**STATED PROBLEM**. Format the lines of the listing below as a JSON list of strings, one string per line and no blank lines. Include every line from the start of the listing through the line containing "click(x=100, y=14)", with both ends included.

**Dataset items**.
━━━━━━━━━━

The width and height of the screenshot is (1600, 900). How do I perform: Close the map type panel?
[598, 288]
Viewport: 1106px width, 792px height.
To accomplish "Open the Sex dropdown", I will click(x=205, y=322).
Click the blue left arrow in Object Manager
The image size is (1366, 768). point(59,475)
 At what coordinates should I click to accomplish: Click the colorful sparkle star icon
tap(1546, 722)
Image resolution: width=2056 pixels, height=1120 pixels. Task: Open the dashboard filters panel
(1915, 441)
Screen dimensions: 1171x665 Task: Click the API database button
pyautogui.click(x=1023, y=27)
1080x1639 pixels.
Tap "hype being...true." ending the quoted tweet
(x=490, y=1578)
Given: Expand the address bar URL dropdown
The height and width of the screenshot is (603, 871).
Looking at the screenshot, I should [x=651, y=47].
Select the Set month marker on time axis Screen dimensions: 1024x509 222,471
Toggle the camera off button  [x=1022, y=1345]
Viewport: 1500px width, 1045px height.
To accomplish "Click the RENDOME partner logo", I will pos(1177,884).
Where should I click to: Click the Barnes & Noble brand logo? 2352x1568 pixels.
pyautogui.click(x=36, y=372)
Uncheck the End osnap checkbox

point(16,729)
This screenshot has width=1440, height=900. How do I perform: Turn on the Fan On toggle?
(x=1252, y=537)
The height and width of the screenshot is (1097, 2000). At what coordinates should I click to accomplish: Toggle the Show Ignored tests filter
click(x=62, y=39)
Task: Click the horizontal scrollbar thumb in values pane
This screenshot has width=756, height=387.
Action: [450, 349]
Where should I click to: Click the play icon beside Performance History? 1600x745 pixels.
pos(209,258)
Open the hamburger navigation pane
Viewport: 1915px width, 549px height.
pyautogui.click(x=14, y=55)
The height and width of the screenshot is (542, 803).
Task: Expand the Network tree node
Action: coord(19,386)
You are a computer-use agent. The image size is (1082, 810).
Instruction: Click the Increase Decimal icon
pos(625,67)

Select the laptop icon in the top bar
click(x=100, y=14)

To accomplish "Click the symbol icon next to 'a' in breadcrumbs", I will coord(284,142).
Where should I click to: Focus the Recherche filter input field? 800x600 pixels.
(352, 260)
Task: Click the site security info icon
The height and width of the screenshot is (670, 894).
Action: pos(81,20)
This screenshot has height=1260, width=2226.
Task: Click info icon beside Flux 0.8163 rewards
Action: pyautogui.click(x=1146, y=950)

━━━━━━━━━━

**FINISHED EXERCISE**.
[
  "The width and height of the screenshot is (1600, 900). How do I perform: Close the map type panel?",
  "[598, 288]",
  "Viewport: 1106px width, 792px height.",
  "To accomplish \"Open the Sex dropdown\", I will click(x=205, y=322).",
  "Click the blue left arrow in Object Manager",
  "The image size is (1366, 768). point(59,475)",
  " At what coordinates should I click to accomplish: Click the colorful sparkle star icon",
  "tap(1546, 722)",
  "Image resolution: width=2056 pixels, height=1120 pixels. Task: Open the dashboard filters panel",
  "(1915, 441)",
  "Screen dimensions: 1171x665 Task: Click the API database button",
  "pyautogui.click(x=1023, y=27)",
  "1080x1639 pixels.",
  "Tap \"hype being...true.\" ending the quoted tweet",
  "(x=490, y=1578)",
  "Given: Expand the address bar URL dropdown",
  "The height and width of the screenshot is (603, 871).",
  "Looking at the screenshot, I should [x=651, y=47].",
  "Select the Set month marker on time axis Screen dimensions: 1024x509 222,471",
  "Toggle the camera off button  [x=1022, y=1345]",
  "Viewport: 1500px width, 1045px height.",
  "To accomplish \"Click the RENDOME partner logo\", I will pos(1177,884).",
  "Where should I click to: Click the Barnes & Noble brand logo? 2352x1568 pixels.",
  "pyautogui.click(x=36, y=372)",
  "Uncheck the End osnap checkbox",
  "point(16,729)",
  "This screenshot has width=1440, height=900. How do I perform: Turn on the Fan On toggle?",
  "(x=1252, y=537)",
  "The height and width of the screenshot is (1097, 2000). At what coordinates should I click to accomplish: Toggle the Show Ignored tests filter",
  "click(x=62, y=39)",
  "Task: Click the horizontal scrollbar thumb in values pane",
  "This screenshot has width=756, height=387.",
  "Action: [450, 349]",
  "Where should I click to: Click the play icon beside Performance History? 1600x745 pixels.",
  "pos(209,258)",
  "Open the hamburger navigation pane",
  "Viewport: 1915px width, 549px height.",
  "pyautogui.click(x=14, y=55)",
  "The height and width of the screenshot is (542, 803).",
  "Task: Expand the Network tree node",
  "Action: coord(19,386)",
  "You are a computer-use agent. The image size is (1082, 810).",
  "Instruction: Click the Increase Decimal icon",
  "pos(625,67)",
  "Select the laptop icon in the top bar",
  "click(x=100, y=14)"
]